Several parents and child advocates attended the Thursday's meeting to complain about DCFS and to plead for change.

"I'm here because we've been victims of domestic violence for the past 13 years," said Vivian Miranda. "We currently have an open investigation with DCFS right now, and nothing is being done to help us. My family's in danger. My children are at stake."

Alicia Devore, a former foster parent, did not mince words when describing the agency. "It's like putting a toe in a septic tank when working with DCFS in L.A. County," she said. "I'm sad to say I can't get other foster families to come aboard, because when you get to this system everything gets messed up."

DCFS Director Philip Browning did not participate in the meeting, but issued a statement, saying, "I believe that the Blue Ribbon Commission can be a valuable set of new eyes to help DCFS identify ways to improve services and increase safety for the children and families we serve."

"We plan to cooperate fully with the Blue Ribbon Commission and will assist in every way we can," Browning added.

Eight-year-old Gabriel Fernandez died in May. DCFS records show social workers received several complaints that the boy was being abused but deemed them unfounded. His mother's live-in boyfriend, Isauro Aguirre, admitted to injuring the child, while Pearl Fernandez was allegedly in the house and did nothing to defend the boy. Both have been charged with capital murder with a special circumstance of torture.

A child-advocacy group called Americans Demand CPS (Child Protective Services) Reform, held a rally Thursday to demand that, in addition to losing their jobs, the social workers who handled Fernandez's case be charged with aiding and abetting in the abuse that led to his death.

"Official documents show that the day Gabriel died, he had a fractured skull, three broken ribs, BB pellets embedded in his chest and groin, cigarette burns on his skin and teeth knocked out of his mouth," the group said in a news release. "DCFS documents show a broad pattern of horrifying child abuse missed by the system until the Palmdale boy was finally killed."

● ● ●

Stated exercise:
In the news excerpt about DCFS, which child-advocacy group held a rally on Thursday?

Data excerpts:
● ● ●

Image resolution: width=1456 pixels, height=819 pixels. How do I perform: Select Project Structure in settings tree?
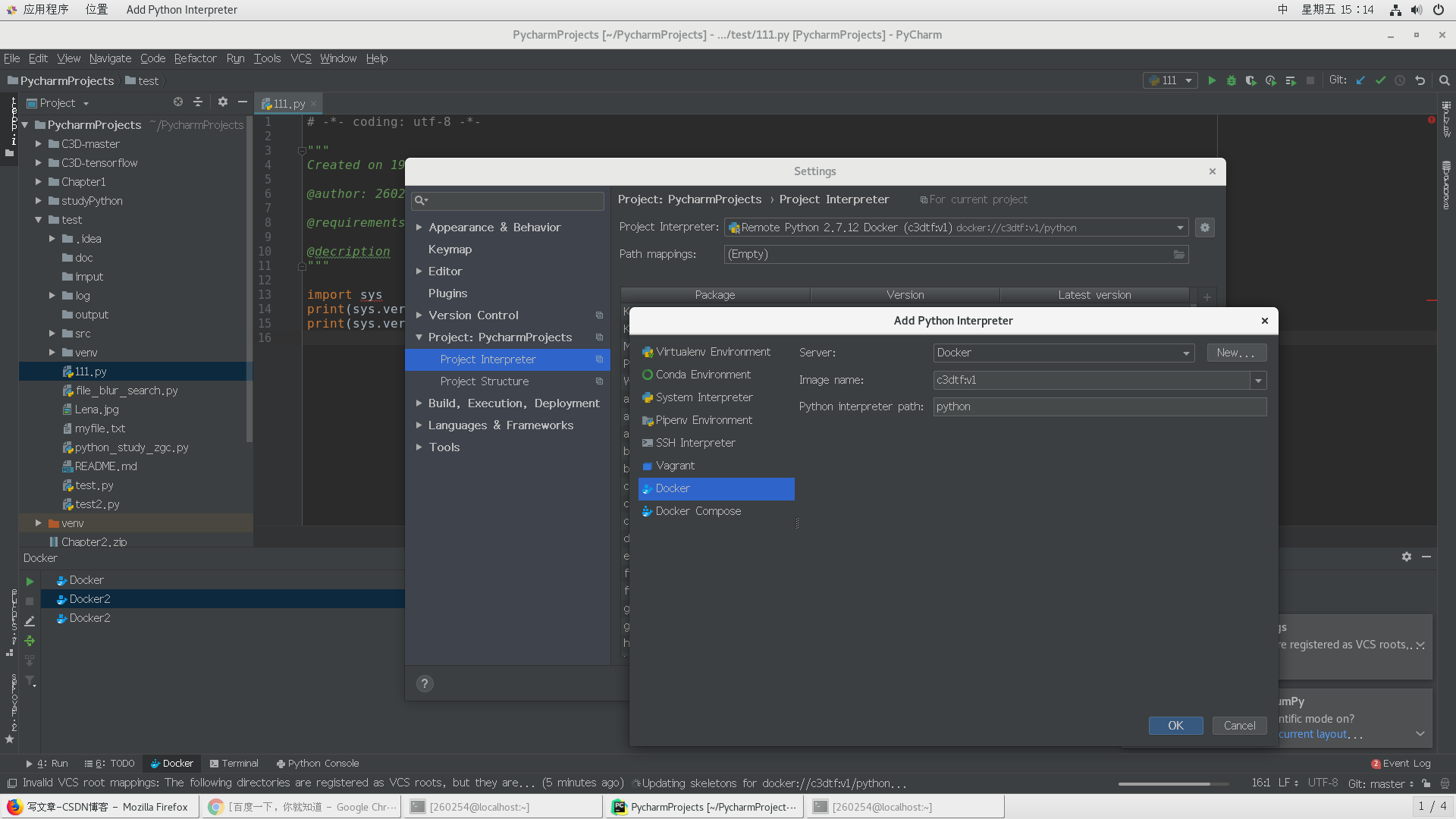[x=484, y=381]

● ● ●

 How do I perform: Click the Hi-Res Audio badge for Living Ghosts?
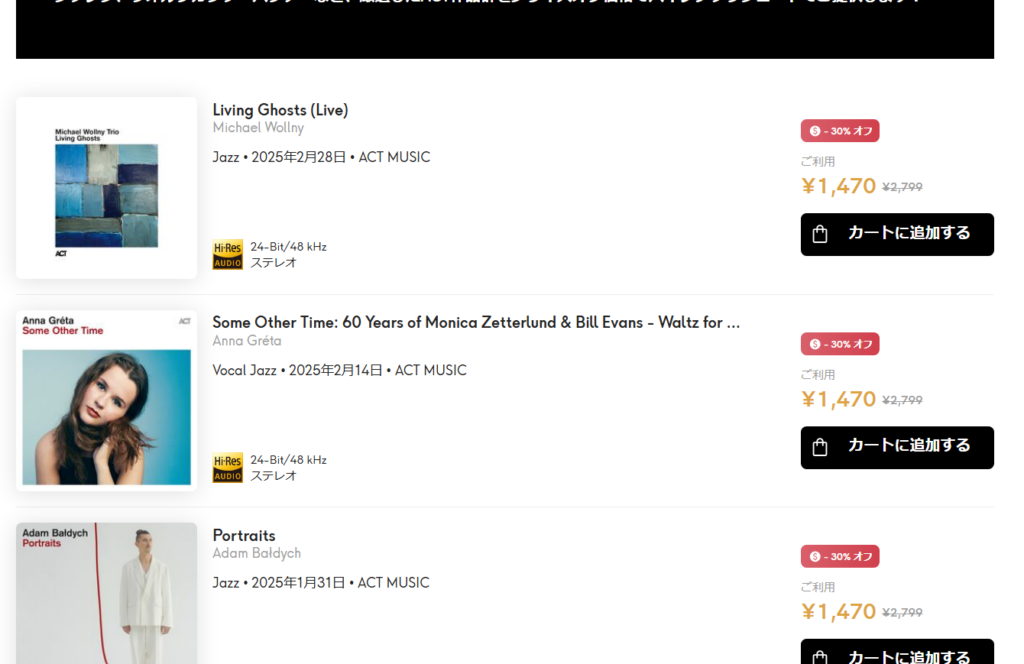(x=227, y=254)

● ● ●

Reply:
Americans Demand CPS (Child Protective Services) Reform